Dining habits and preferences of young patrons of fast food restaurants in Singapore and Las Vegas, 1994

Gerry Eng Seng Koh, University of Nevada, Las Vegas


The purpose of this study was to investigate and compare the dining habits, preferences, and expectations of 1,012 young patrons of fast food restaurants in Singapore and Las Vegas. The Singapore respondents were students from a Pre-university and SHATEC, a hospitality industry vocational institute. In Las Vegas, the respondents were from the William F. Harrah College of Hotel Administration, University of Nevada, Las Vegas (UNLV); Overall results indicated that there existed more similarities between Pre-university and UNLV students than between Pre-university and SHATEC students. This conclusion was unexpected given differences between Pre-university and UNLV students in terms of age, marital status, country of residence, and type of educational institution. Pre-university and SHATEC students were more similar in these demographic areas.

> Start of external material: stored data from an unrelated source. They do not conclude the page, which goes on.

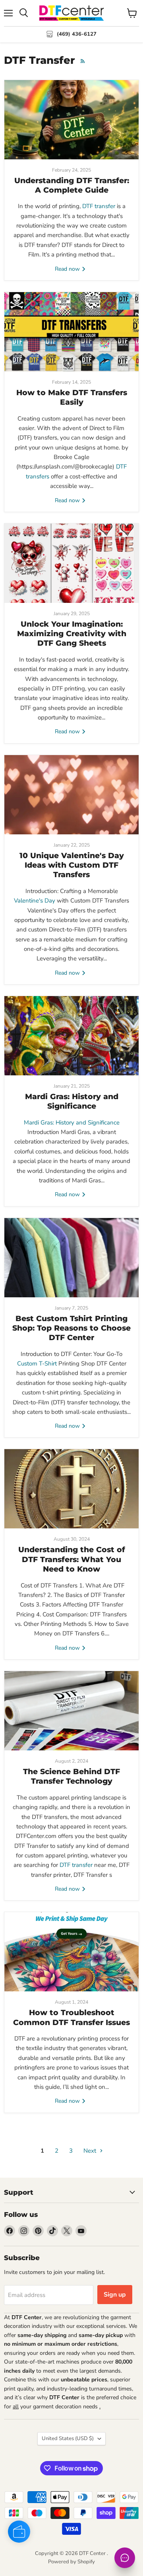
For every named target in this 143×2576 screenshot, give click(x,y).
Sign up (115, 2294)
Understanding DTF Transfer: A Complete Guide (71, 185)
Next (90, 2151)
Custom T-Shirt (37, 1363)
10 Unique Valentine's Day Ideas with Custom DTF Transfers (71, 865)
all (16, 2406)
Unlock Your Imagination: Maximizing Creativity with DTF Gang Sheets (71, 634)
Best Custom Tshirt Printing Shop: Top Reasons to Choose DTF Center (71, 1328)
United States (68, 2438)
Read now (68, 269)
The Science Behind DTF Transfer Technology (71, 1776)
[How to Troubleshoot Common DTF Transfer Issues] (71, 1951)
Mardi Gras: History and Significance (71, 1101)
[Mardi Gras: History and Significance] (71, 1035)
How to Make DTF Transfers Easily (71, 397)
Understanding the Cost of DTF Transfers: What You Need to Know (71, 1559)
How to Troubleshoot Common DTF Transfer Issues (71, 2017)
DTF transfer (98, 206)
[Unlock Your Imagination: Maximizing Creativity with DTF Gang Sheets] (71, 563)
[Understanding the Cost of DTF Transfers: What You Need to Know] (71, 1488)
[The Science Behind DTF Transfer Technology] (71, 1710)
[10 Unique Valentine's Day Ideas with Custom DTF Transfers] (71, 794)
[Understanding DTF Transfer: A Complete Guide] (71, 119)
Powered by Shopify (71, 2561)
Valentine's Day (34, 901)
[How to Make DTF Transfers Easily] (71, 331)
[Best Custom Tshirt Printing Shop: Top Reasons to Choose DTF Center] (71, 1257)
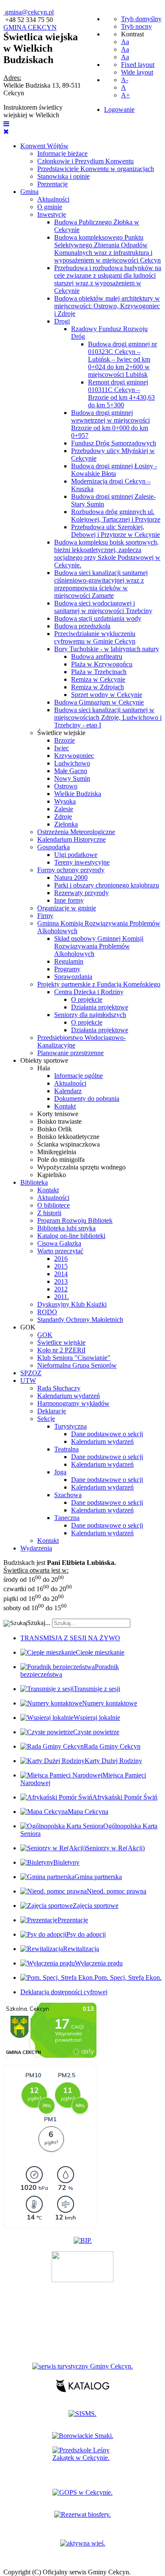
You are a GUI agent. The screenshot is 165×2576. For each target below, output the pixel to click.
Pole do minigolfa (61, 1159)
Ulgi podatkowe (75, 854)
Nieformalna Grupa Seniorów (77, 1365)
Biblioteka (34, 1182)
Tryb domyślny (141, 18)
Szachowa (68, 1494)
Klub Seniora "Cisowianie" (73, 1357)
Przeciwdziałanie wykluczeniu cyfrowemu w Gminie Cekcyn (94, 637)
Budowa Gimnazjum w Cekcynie (99, 702)
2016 (61, 1258)
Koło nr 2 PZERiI (61, 1350)
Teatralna (66, 1449)
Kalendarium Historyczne (71, 839)
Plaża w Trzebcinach (98, 671)
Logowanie (119, 109)
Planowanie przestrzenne (70, 1052)
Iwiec (61, 748)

Furthermore, findings show that although Pre-university and SHATEC students share a similar cultural background, their behavior pattern with regard to fast food consumption was significantly different; Although similarities among the three sample groups occurred in frequency of patronage, their reasons for visiting fast food restaurants were not correlated. Pre-university students cited socializing with friends as the main reason for visiting fast food restaurants; Overall, means comparison revealed that although students of both cities displayed fairly similar levels of importance in the way they perceived the four attributes categories, Pre-university students felt that food and environment attributes were more important, while SHATEC students ranked service attributes as being more important. In contrast, UNLV students felt that marketing attributes were more important than food, environment, or service; The findings of this study would hopefully shed some light on the study of fast food culture both in Singapore and the United States. Some results generated by this study would provide fast food restaurant operators with more information of their customers to assist them to better market their product in a dynamic marketplace.